La meilleure preuve en est l’étonnante variété des applications de la géostatistique: autrefois confinée aux applications minières, elle est aujourd’hui utilisée en pétrole, forêts, agronomie, océanographie, météorologie, halieutique, environnement, etc.

Cette accumulation d’expérimentations à modéliser des phénomènes naturels  uniques par une approche probabiliste conduisirent G. Matheron à écrire en 1978 Estimer et choisir: un essai sur les probabilités appliquées que toute personne éprise de probabilités se doit de lire. Comme le note A.M. Hasofer dans la préface à la traduction anglaise (Estimating and choosing: an essay on probability in practice, Springer, 1989):

“Lire l’œuvre de Matheron est une illumination. Nous y trouvons un cadre élaboré cohérent menant à l’emploi purement objectif des modèles probabilistes pour la description de phénomènes uniques. Par une vision unifiante, Matheron a été capable d’éliminer de la pratique des probabilités toute la gangue philosophique qui l’avait rendue obscure et confuse depuis des décennies. Il nous propose une ligne directrice pour déterminer l’adéquation et les limites de la modélisation probabiliste”.

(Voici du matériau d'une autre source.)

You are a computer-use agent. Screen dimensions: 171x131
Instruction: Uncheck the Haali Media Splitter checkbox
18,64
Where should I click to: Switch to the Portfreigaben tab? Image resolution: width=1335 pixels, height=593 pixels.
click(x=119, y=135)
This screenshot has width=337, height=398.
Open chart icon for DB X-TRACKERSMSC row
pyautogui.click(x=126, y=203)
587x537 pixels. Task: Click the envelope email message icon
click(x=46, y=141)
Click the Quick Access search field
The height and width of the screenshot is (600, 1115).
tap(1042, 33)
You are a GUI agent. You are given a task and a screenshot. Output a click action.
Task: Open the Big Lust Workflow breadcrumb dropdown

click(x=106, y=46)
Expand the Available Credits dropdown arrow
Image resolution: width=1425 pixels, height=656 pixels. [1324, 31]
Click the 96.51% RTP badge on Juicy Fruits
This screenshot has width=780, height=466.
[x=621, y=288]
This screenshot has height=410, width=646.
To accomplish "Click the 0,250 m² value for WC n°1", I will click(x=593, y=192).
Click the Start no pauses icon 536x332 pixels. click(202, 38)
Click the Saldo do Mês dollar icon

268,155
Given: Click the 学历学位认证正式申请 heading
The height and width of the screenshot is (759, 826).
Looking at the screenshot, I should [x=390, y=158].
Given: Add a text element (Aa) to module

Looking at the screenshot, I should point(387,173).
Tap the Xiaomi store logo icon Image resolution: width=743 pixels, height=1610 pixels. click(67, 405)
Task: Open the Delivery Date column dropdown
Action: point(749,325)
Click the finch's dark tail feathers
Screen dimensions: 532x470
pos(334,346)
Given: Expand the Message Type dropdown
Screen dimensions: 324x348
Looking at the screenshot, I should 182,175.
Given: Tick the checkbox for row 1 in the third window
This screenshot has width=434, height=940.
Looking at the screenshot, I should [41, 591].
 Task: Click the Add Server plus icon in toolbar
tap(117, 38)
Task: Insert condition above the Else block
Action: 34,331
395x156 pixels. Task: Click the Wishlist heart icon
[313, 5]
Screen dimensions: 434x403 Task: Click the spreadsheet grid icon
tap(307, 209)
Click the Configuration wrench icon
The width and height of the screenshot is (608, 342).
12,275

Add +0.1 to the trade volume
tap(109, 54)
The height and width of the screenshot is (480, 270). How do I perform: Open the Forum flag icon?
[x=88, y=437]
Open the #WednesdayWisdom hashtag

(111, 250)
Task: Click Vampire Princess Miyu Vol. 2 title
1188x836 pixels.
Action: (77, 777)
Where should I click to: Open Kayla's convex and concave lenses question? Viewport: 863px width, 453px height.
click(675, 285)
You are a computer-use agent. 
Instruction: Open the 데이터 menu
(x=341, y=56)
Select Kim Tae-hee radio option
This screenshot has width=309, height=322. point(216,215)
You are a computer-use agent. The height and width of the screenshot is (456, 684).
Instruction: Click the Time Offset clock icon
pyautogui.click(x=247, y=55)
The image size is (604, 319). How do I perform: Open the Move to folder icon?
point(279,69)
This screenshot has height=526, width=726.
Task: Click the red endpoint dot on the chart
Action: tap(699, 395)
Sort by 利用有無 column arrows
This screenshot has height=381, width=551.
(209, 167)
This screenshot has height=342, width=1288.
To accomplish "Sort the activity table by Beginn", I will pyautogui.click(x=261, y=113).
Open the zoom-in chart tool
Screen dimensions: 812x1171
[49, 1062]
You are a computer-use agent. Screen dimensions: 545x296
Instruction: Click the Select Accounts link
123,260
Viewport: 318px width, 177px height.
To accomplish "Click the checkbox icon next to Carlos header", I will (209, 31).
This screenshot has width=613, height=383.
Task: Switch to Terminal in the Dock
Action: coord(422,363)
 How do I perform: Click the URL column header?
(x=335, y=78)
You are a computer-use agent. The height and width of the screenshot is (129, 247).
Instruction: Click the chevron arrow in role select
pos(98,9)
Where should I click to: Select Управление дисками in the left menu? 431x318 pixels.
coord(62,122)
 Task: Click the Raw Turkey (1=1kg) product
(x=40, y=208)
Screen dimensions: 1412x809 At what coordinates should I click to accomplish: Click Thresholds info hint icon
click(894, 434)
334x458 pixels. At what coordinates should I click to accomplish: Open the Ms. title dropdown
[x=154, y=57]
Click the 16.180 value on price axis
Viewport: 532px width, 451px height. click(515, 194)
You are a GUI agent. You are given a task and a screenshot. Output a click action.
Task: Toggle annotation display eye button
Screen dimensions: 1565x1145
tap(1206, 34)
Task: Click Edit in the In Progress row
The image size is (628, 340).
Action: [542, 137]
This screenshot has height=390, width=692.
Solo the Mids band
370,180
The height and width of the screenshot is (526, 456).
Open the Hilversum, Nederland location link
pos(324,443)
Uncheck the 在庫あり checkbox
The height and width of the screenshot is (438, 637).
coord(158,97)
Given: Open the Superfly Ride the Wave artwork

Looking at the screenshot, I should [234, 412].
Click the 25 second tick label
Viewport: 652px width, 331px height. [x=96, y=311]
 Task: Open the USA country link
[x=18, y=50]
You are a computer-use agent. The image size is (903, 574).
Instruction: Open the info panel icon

Au-delà de ses capacités scientifiques exceptionnelles, G. Matheron a été, au sens propre, un maître: combien d’étudiants ou de professionnels n’ont-ils pas vu leur carrière initiée ou modifiée par son enseignement, ses publications, ou par des échanges avec lui ?

La disparition de Georges Matheron en 2000 marque la fin d’une ère : outre ses nombreux écrits, il laisse derrière lui deux disciplines en pleine expansion, la Géostatistique et la Morphologie Mathématique.